What needs to be done:
The whole listing below is to be returned without alteration.

Material provided:
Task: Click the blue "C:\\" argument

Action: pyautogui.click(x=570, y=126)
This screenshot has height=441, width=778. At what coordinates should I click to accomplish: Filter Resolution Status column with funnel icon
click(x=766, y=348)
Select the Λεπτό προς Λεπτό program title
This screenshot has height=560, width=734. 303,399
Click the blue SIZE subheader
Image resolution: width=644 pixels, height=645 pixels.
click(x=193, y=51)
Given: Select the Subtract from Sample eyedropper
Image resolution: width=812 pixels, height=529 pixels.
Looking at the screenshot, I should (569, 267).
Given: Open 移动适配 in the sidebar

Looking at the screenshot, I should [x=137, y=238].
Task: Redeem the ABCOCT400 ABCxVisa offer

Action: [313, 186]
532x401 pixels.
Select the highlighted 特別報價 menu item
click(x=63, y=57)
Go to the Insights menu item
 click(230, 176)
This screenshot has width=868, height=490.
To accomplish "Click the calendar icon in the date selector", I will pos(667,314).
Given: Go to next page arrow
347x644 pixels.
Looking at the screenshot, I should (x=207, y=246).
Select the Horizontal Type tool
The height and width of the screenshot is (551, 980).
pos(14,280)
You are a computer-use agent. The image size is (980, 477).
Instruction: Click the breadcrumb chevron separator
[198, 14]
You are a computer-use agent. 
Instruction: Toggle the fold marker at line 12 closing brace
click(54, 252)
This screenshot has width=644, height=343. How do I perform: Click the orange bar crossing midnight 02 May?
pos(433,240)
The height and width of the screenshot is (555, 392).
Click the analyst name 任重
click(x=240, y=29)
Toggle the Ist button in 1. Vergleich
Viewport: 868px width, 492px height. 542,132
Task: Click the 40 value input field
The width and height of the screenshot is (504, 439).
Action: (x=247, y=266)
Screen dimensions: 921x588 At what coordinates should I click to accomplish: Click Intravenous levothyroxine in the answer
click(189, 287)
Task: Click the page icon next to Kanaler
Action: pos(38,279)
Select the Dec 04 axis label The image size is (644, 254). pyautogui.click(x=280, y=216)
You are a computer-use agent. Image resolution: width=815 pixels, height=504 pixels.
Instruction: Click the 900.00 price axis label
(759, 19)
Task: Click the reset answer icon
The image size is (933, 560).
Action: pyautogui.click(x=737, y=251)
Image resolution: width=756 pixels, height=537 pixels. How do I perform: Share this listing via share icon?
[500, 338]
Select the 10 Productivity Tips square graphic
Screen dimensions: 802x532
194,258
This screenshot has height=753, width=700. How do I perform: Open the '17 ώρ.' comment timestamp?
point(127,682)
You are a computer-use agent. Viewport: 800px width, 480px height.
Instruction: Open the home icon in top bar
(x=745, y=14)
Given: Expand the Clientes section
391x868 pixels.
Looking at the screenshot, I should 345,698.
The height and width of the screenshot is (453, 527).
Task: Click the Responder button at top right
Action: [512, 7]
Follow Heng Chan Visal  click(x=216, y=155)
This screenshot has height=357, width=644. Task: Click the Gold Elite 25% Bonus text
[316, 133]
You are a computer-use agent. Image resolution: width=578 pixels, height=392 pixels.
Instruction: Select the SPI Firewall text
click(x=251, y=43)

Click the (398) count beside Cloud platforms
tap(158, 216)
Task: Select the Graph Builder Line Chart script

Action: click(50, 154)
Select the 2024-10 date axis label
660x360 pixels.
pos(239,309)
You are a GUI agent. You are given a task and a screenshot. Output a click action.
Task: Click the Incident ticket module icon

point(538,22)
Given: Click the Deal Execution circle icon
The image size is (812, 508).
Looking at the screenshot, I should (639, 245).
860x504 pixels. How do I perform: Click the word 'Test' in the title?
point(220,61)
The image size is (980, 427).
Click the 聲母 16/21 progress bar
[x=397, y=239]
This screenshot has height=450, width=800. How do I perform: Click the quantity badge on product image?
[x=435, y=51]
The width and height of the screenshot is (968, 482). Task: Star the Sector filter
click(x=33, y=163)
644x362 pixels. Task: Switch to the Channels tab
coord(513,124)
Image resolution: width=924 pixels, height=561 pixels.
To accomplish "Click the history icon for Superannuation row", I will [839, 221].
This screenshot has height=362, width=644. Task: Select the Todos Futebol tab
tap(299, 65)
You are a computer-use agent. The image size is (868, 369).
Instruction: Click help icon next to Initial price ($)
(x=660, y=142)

Response box:
Task: Click the blue "C:\\" argument

Action: pyautogui.click(x=570, y=126)
This screenshot has height=441, width=778. At what coordinates should I click to accomplish: Filter Resolution Status column with funnel icon
click(x=766, y=348)
Select the Λεπτό προς Λεπτό program title
This screenshot has height=560, width=734. 303,399
Click the blue SIZE subheader
Image resolution: width=644 pixels, height=645 pixels.
click(x=193, y=51)
Given: Select the Subtract from Sample eyedropper
Image resolution: width=812 pixels, height=529 pixels.
Looking at the screenshot, I should (569, 267).
Given: Open 移动适配 in the sidebar

Looking at the screenshot, I should [x=137, y=238].
Task: Redeem the ABCOCT400 ABCxVisa offer

Action: [313, 186]
532x401 pixels.
Select the highlighted 特別報價 menu item
click(x=63, y=57)
Go to the Insights menu item
 click(230, 176)
This screenshot has width=868, height=490.
To accomplish "Click the calendar icon in the date selector", I will pos(667,314).
Given: Go to next page arrow
347x644 pixels.
Looking at the screenshot, I should (x=207, y=246).
Select the Horizontal Type tool
The height and width of the screenshot is (551, 980).
pos(14,280)
You are a computer-use agent. The image size is (980, 477).
Instruction: Click the breadcrumb chevron separator
[198, 14]
You are a computer-use agent. 
Instruction: Toggle the fold marker at line 12 closing brace
click(54, 252)
This screenshot has width=644, height=343. How do I perform: Click the orange bar crossing midnight 02 May?
pos(433,240)
The height and width of the screenshot is (555, 392).
Click the analyst name 任重
click(x=240, y=29)
Toggle the Ist button in 1. Vergleich
Viewport: 868px width, 492px height. 542,132
Task: Click the 40 value input field
The width and height of the screenshot is (504, 439).
Action: (x=247, y=266)
Screen dimensions: 921x588 At what coordinates should I click to accomplish: Click Intravenous levothyroxine in the answer
click(189, 287)
Task: Click the page icon next to Kanaler
Action: pos(38,279)
Select the Dec 04 axis label The image size is (644, 254). pyautogui.click(x=280, y=216)
You are a computer-use agent. Image resolution: width=815 pixels, height=504 pixels.
Instruction: Click the 900.00 price axis label
(759, 19)
Task: Click the reset answer icon
The image size is (933, 560).
Action: pyautogui.click(x=737, y=251)
Image resolution: width=756 pixels, height=537 pixels. How do I perform: Share this listing via share icon?
[500, 338]
Select the 10 Productivity Tips square graphic
Screen dimensions: 802x532
194,258
This screenshot has height=753, width=700. How do I perform: Open the '17 ώρ.' comment timestamp?
point(127,682)
You are a computer-use agent. Viewport: 800px width, 480px height.
Instruction: Open the home icon in top bar
(x=745, y=14)
Given: Expand the Clientes section
391x868 pixels.
Looking at the screenshot, I should 345,698.
The height and width of the screenshot is (453, 527).
Task: Click the Responder button at top right
Action: [512, 7]
Follow Heng Chan Visal  click(x=216, y=155)
This screenshot has height=357, width=644. Task: Click the Gold Elite 25% Bonus text
[316, 133]
You are a computer-use agent. Image resolution: width=578 pixels, height=392 pixels.
Instruction: Select the SPI Firewall text
click(x=251, y=43)

Click the (398) count beside Cloud platforms
tap(158, 216)
Task: Select the Graph Builder Line Chart script

Action: click(50, 154)
Select the 2024-10 date axis label
660x360 pixels.
pos(239,309)
You are a GUI agent. You are given a task and a screenshot. Output a click action.
Task: Click the Incident ticket module icon

point(538,22)
Given: Click the Deal Execution circle icon
The image size is (812, 508).
Looking at the screenshot, I should (639, 245).
860x504 pixels. How do I perform: Click the word 'Test' in the title?
point(220,61)
The image size is (980, 427).
Click the 聲母 16/21 progress bar
[x=397, y=239]
This screenshot has height=450, width=800. How do I perform: Click the quantity badge on product image?
[x=435, y=51]
The width and height of the screenshot is (968, 482). Task: Star the Sector filter
click(x=33, y=163)
644x362 pixels. Task: Switch to the Channels tab
coord(513,124)
Image resolution: width=924 pixels, height=561 pixels.
To accomplish "Click the history icon for Superannuation row", I will [839, 221].
This screenshot has height=362, width=644. Task: Select the Todos Futebol tab
tap(299, 65)
You are a computer-use agent. The image size is (868, 369).
Instruction: Click help icon next to Initial price ($)
(x=660, y=142)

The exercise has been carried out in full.